··· PAGE

Decemeber 2, 2005 PERMALINK
The Future's Not Bright, Forget The Shades
(posted Dec. 2 1 AM ET)
On the downside, for Republicans in Washington:
1. There’s talk that Jack Abramoff will help prosecutors nail the congresspeople that he bribed.
2. The Pentagon propaganda scandal is exploding, destroying what little credibility we had in Iraq.
3. PlameGate is heating up again, add the possibility of a Rove indictment still looms.
4. People close to the White House and the Bush family continue to spread gossip of acrimony within the Administration.
5. Dems are finding their backbone on the Alito nomination.
On the upside. for Republicans in Washington:
1. Speaker Dennis Hastert decided it’s the Capitol Christmas Tree, not the Capitol Holiday Tree. Christmas is saved!
The only way to emerge out from under the weight of so much scandal is to get a win.
The most likely victory Republican can hope for is an Alito confirmation, which makes the crystallizing Dem opposition particularly problematic for Republicans.
Besides, the victory Bush needs more than anything is in Iraq.
At least, the perception of progress, a string of positive developments to restore some confidence in the war.
(And planting fake stories of positive developments don't count.)
Bush’s problem is that there's another election coming up this month.
Why is that a problem?
Every election comes with Bush-fueled hype that so-called advancements in the political process will improve conditions on the ground.
This will be the third election of the year, this one to elect a permanent government, with winners getting four-year terms (so it would seem, no more elections until 2009.)
The last two failed to turn the Iraqi public against the insurgency, and so the bursts of positive US media coverage surrounding them were for naught.
Even if the US public gets optimistic again after this election (a big if), without a direct decrease in violence, they will be let down again, and pessimism and cynicism will increase again.
And after this election is over, what other symbolic moments are in the queue for Bush to point to?

······
··· ENTRIES SUPPLIED

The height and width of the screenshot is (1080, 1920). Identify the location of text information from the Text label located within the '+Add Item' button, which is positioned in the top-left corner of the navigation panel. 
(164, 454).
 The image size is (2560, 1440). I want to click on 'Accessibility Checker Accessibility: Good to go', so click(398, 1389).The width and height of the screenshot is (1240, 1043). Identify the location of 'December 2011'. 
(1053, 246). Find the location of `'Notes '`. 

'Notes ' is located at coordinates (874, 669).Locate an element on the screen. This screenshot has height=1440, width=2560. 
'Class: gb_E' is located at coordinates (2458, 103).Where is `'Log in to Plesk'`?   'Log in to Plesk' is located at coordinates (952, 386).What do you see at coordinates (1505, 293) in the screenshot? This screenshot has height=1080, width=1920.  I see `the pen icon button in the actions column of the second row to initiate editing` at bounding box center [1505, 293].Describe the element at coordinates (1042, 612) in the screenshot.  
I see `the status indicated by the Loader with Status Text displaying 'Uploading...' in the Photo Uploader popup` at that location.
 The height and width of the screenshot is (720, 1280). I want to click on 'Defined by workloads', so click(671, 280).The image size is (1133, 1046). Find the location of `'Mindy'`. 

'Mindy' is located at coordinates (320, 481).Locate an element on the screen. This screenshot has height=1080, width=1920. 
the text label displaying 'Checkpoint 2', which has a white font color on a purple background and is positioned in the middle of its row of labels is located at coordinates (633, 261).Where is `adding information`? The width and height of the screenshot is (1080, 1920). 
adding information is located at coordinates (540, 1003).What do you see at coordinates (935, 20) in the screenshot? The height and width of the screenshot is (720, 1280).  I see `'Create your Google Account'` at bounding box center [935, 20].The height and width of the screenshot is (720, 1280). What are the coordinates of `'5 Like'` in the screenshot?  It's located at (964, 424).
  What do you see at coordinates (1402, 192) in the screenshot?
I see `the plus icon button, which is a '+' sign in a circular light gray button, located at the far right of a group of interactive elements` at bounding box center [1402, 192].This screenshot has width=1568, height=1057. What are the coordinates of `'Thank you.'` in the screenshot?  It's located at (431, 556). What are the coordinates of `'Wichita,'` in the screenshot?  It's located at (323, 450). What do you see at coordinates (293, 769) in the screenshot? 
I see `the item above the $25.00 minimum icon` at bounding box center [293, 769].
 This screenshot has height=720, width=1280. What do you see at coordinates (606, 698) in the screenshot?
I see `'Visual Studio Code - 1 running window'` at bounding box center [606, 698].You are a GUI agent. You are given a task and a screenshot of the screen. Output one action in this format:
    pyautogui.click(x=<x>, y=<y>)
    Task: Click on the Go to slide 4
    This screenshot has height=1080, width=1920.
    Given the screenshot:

······

TASK LIST:
• a. Answer these questions about the post on Republican troubles in Washington:
(i) Who decided that the tree would be called the Capitol Christmas Tree?
(ii) What does the post name as the most likely victory Republicans can hope for?
(iii) How long are the terms the winners of the coming Iraqi election will serve?
• b. Reproduce the passage of the post on Republican troubles, starting with "On the downside, for" and going on through "the Alito nomination.".

ANSWER LIST:
• a.
(i) Speaker Dennis Hastert
(ii) An Alito confirmation
(iii) Four years

• b.
On the downside, for Republicans in Washington:
1. There’s talk that Jack Abramoff will help prosecutors nail the congresspeople that he bribed.
2. The Pentagon propaganda scandal is exploding, destroying what little credibility we had in Iraq.
3. PlameGate is heating up again, add the possibility of a Rove indictment still looms.
4. People close to the White House and the Bush family continue to spread gossip of acrimony within the Administration.
5. Dems are finding their backbone on the Alito nomination.